# Paul MacDonald, Inuvik Cadet leader, resigns after 8 years



## Colin Parkinson (6 Jan 2015)

_Seems mostly Southern rules not working in the North issue._


The former leader of the Cadets in Inuvik, N.W.T., says he’s resigned after his continued complaints about heavy-handed bureaucracy have gone unanswered.

“Without someone stepping forward and saying, ‘Hey this is wrong,’ it’s never going to get fixed,” says Paul MacDonald. 
Paul MacDonald

After eight years with the group, MacDonald resigned from the Inuvik Cadets last September, but only went public with his four-page resignation letter about two weeks ago. (David Thurton/CBC)

After eight years with the group, MacDonald resigned from the Inuvik Cadets last September, but only went public with his four-page resignation letter about two weeks ago. 

"I went public because it was important for the general population," he says. "They need to know what has been happening within the Cadet world and the amount of work that local core officers and volunteers put into running the Cadets."

Since his resignation, Inuvik hasn’t had a Cadet group and Cadets Canada hasn’t appointed a new leader. the rest of article on the link

http://www.cbc.ca/news/canada/north/paul-macdonald-inuvik-cadet-leader-resigns-after-8-years-1.2891096


----------



## Rutiger (6 Jan 2015)

□ □ □ □ □ □ □

**DIRECTION A:** In the forum thread about the Inuvik Cadet leader's resignation, how long was Paul MacDonald's resignation letter?
**DIRECTION B:** List every personal name or forum username that appears in the forum thread about the Inuvik Cadet leader's resignation.
**DIRECTION C:** Write the next part of the forum thread about the Inuvik Cadet leader's resignation, picking up after its final line.

**DATA PROVIDED:**
□ □ □ □ □ □ □

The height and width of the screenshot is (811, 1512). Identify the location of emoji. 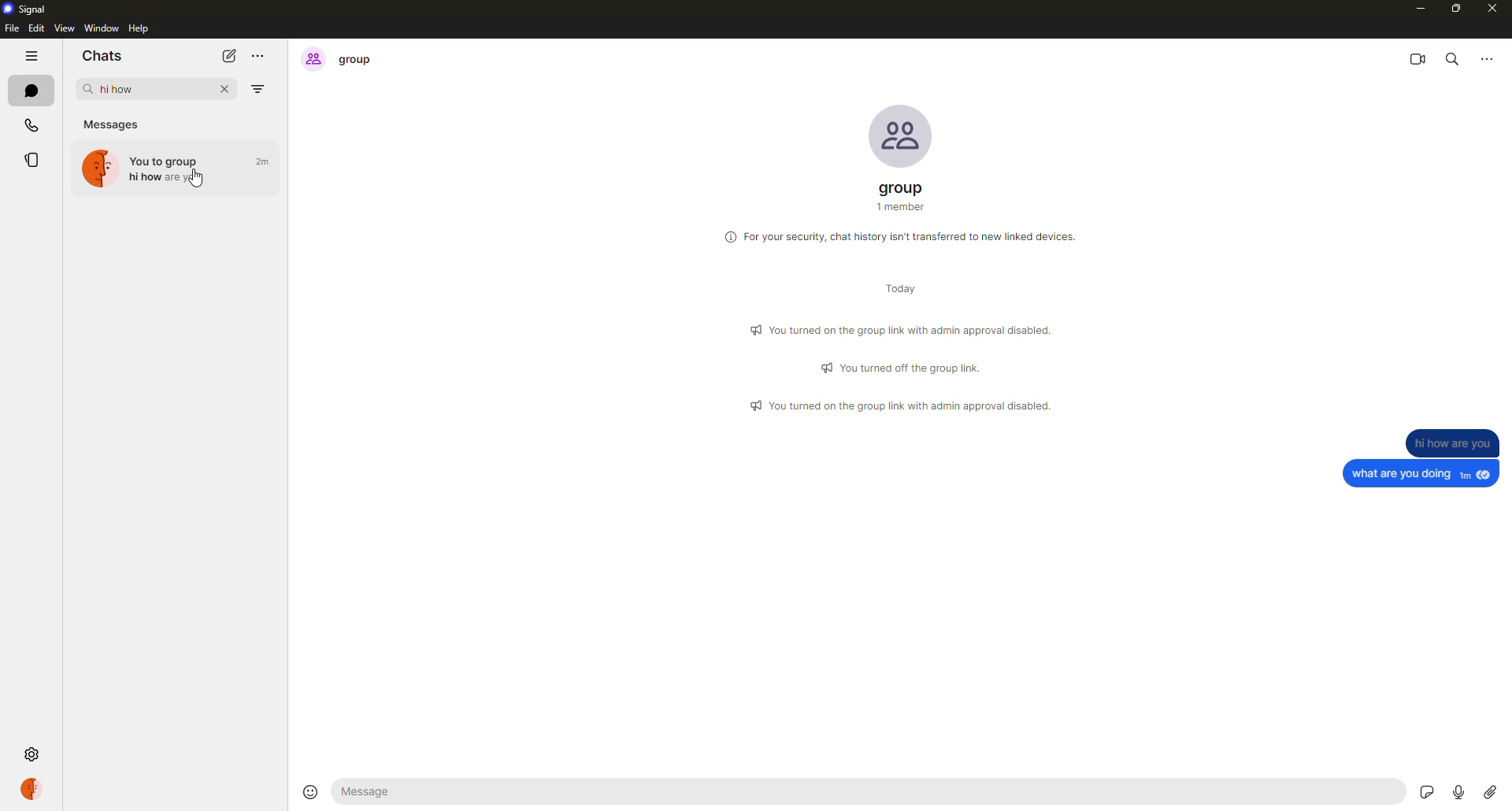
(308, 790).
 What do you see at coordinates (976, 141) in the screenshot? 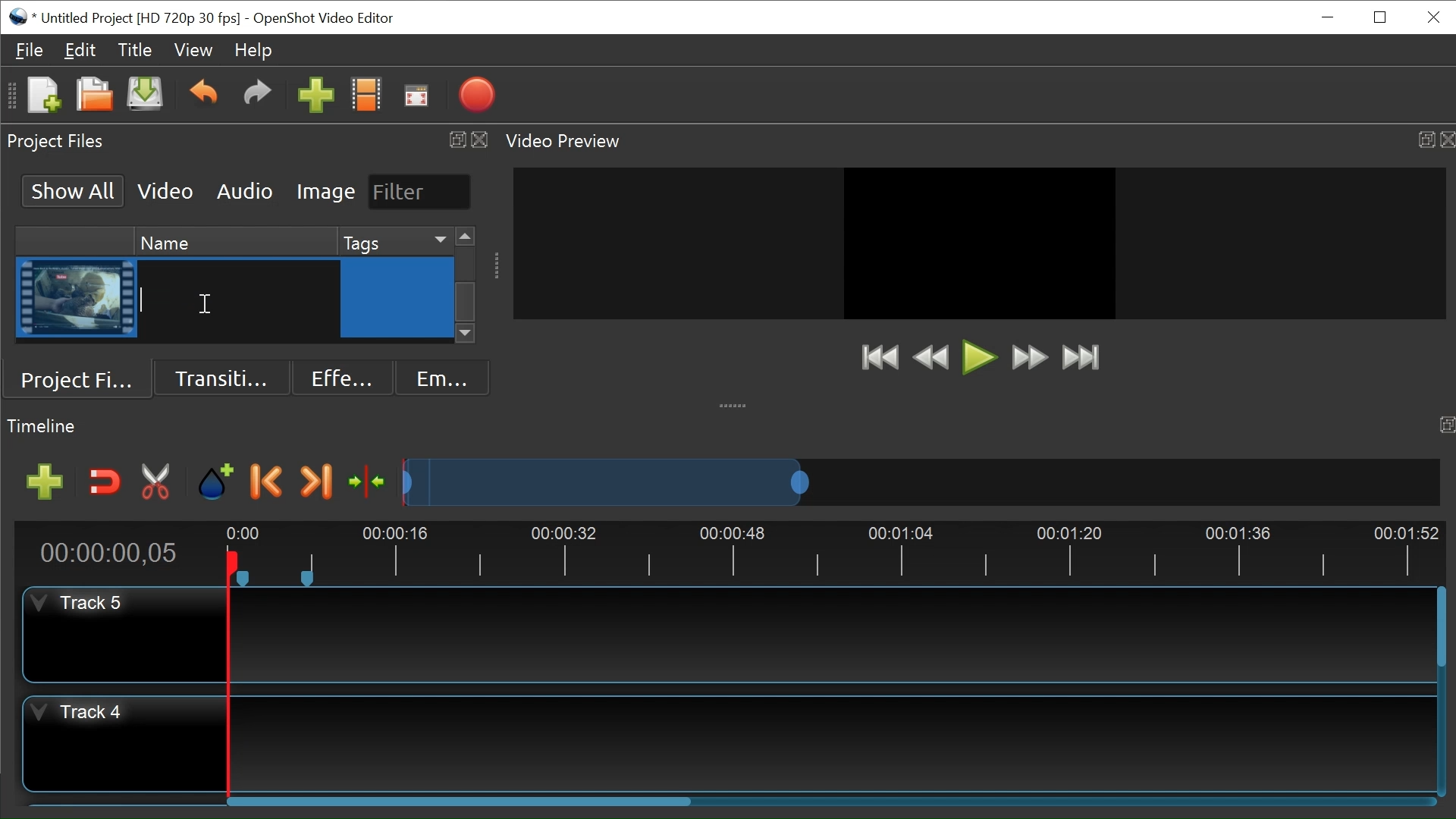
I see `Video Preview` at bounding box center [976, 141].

□ □ □ □ □ □ □

**EXERCISE RESULT A:** Four pages.

**EXERCISE RESULT B:** Paul MacDonald, Colin Parkinson, David Thurton, Rutiger

**EXERCISE RESULT C:**
I have been Following this story for a couple of weeks now.  I was wondering when it was going to hit the media.


----------



## Brasidas (6 Jan 2015)

He actually gave his resignation in fall 2013, and agreed to stay through that training year.


----------



## GK .Dundas (6 Jan 2015)

What damned shame  he is leaving and I suspect the the usual suspects in the cadet movement are chortling with glee ! And as usual the kids are the one who will suffer .


----------



## jpjohnsn (7 Jan 2015)

GK .Dundas said:
			
		

> I suspect the the usual suspects in the cadet movement are chortling with glee !


And who, pray tell, would those people be?  I don't know of, and can't even imagine, anyone within the CCM that would be gleeful about a cadet unit folding.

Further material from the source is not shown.